My tooling is just wrong for this task. Despite being a very powerful language that enables one to do whatever one wants in whatever way, Common Lisp is not easy to use. One has to either implement the function one needs or find other people's libraries to use. Every time one uses others' library, one finds another language to learn. A lot time is spent on reading documentation. I don't use Common Lisp often enough. I forget what I have learned.

Thus I just switched to nodejs, because obviously it can just run that javascript snippet to produce the URL of the image. BTW the URL is dynamic as it involves query strings. Also one should use safe-eval to eval the snippet because nodejs has a lot of power. The site could troll me by deleting all my local files. One needs to be careful at each step to put in sensible user agents and correct referer which I know the site checks. I used the request-promise library to make http requests and awaited the results. I still really like drakma. Then I used regex to extract those few secret keys. Yeah, cl-ppcre is much more cumbersome to use... I needed a lot of string operation and enjoyed the template strings in javascript. This totally saved the time I would have spent reading documentation of alexandria. It just felt that all the building blocks one needed were right at hand. Sadly I didn't set up the nodejs repl well. It was somewhat difficult to test my modules as I progressed.

When I finished coding, that meant the program was in ready state. It ran, downloaded the images and went into another long wait before I wanted another manga.


I dusted off this tool again to download another manga and failed!!!

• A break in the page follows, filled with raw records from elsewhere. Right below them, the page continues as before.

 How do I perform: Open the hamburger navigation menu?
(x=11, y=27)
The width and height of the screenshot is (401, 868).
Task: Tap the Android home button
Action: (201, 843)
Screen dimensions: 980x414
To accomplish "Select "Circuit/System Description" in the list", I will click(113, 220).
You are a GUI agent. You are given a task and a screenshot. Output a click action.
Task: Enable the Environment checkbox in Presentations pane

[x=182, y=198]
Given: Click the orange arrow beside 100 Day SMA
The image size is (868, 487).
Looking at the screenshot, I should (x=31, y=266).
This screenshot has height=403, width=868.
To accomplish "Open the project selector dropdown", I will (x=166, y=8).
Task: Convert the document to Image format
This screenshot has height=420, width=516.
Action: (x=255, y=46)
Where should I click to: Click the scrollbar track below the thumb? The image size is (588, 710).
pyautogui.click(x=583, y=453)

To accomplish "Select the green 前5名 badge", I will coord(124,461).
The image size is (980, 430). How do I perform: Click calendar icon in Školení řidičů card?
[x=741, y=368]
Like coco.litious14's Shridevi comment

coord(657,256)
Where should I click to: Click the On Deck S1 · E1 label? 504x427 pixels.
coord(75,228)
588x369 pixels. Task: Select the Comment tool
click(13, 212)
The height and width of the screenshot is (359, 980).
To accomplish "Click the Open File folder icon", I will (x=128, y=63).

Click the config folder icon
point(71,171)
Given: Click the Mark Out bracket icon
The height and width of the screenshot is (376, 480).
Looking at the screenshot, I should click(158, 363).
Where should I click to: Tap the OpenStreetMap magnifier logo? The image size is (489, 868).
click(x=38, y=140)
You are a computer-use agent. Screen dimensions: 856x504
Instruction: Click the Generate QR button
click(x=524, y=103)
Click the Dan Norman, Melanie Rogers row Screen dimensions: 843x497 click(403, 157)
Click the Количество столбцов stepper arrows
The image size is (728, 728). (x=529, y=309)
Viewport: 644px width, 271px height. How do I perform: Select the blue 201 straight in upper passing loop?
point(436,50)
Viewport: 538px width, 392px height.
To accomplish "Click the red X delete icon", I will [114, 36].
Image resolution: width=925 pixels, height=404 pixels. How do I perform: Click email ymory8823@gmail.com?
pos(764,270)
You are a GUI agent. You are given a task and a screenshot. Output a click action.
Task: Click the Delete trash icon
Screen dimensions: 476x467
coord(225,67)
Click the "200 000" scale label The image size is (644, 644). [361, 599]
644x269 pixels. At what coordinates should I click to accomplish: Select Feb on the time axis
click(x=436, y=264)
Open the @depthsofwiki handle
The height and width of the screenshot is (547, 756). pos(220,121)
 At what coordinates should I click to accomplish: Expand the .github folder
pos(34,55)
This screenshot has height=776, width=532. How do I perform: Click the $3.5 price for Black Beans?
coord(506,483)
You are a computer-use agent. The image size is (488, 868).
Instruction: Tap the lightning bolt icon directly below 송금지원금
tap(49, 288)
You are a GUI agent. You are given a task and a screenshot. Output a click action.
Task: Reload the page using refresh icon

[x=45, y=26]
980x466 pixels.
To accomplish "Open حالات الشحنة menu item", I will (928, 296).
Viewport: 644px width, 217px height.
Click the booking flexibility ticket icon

Of course I didn't have error catching code in place. When your first shot at downloading a manga just succeeded and you just shelved the tool, you never had a chance to write error handling code. My console burst into horrible red characters.

Guess what went wrong.

This time the friggn pathname of the image contains non-ascii characters. That was totally unexpected. Sorry for being an ascii-centred guy who is essentially ignorant of the vast world of unicode. I then added a function to percentage-encode the pathname, before feeding it to the request library.